* Your instructions: From the passage on Masako Owada, copy out word for word the portion starting at "The 32-year-old daughter" and ending at "North America Division.".

Owada instead tried to bridge the gap between the two cultures, joining the Japanese Culture Society and introducing her friends to Japanese traditions. Lucia A. Giudice ’85—who lived on the fourth floor of Thayer with Owada and attended high school with her—said she remembers Owada organizing a trip for a group of friends to go to the Boston Children’s Museum to see an exhibit on traditional Japanese tea ceremonies.

“She still wanted to hold on to her culture,” Giudice said. “And she loved introducing us to it.”

Owada similarly used her academic interests in economics and politics to bring together her two cultures, including working as a research assistant translating  Japanese documents for History Professor Andrew D. Gordon ’74 during the spring of her junior year. Gordon also served on the committee for Owada’s initial proposal for her economics senior thesis on Japanese-American trade relations in the 1980s, for which economist Jeffrey D. Sachs ’76 served as her advisor.

“She was a really serious and talented student who was a little bit on the shy side,” Gordon said. “She was working at a very high level.”

TWO KINDS OF DIPLOMACY

After leaving Harvard, Owada knew she wanted to continue in her father’s footsteps and join the Foreign Ministry. In 1986, she enrolled in the law department at Tokyo University to study for the Ministry’s entrance exam. She entered the Ministry only a year later—after passing an exam that less than six percent passed that year.

But only months after starting at the Foreign Ministry, Owada’s life took another turn. At a banquet in Tokyo, Owada met Crown Prince Naruhito, the bachelor prince. While the prince immediately took to Owada, there were obstacles to marriage. A Crown Princess, by Japanese tradition, must come from an aristocratic family, be under 25, and have never had a previous romantic relationship.

The 32-year-old daughter of a diplomat did not fit these first two requirements, and the Japanese press roared with speculations on the third. Owada’s Belmont and Harvard experiences also came under attack.

“There was a lot of criticism in the Japanese press that she was too American,” said Nadine H. Jacobson ’85, Owada’s Thayer floormate. “I remember thinking, as I knew Masako she was the quintessential Japanese. She was smart and respectful and reserved.”

And if she married the prince, Owada would have to give up her position as an economic specialist in the Foreign Ministry’s North America Division.

“In some ways I was a little surprised because she had such a potential for a brilliant career of her own right,” Juhon said.

Amid rumors and pressure from the Japanese media, Owada left Japan in 1988 for a two-year, Foreign Minsitry-sponsored study at Oxford. But in 1993, the Imperial Household announced the engagement, and that June Owada became Crown Princess of Japan, only the second commoner to ever marry into the royal family.

* Data shown:
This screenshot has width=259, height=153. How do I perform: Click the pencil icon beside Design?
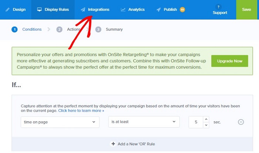(7, 10)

* Exercise answer:
The 32-year-old daughter of a diplomat did not fit these first two requirements, and the Japanese press roared with speculations on the third. Owada’s Belmont and Harvard experiences also came under attack.

“There was a lot of criticism in the Japanese press that she was too American,” said Nadine H. Jacobson ’85, Owada’s Thayer floormate. “I remember thinking, as I knew Masako she was the quintessential Japanese. She was smart and respectful and reserved.”

And if she married the prince, Owada would have to give up her position as an economic specialist in the Foreign Ministry’s North America Division.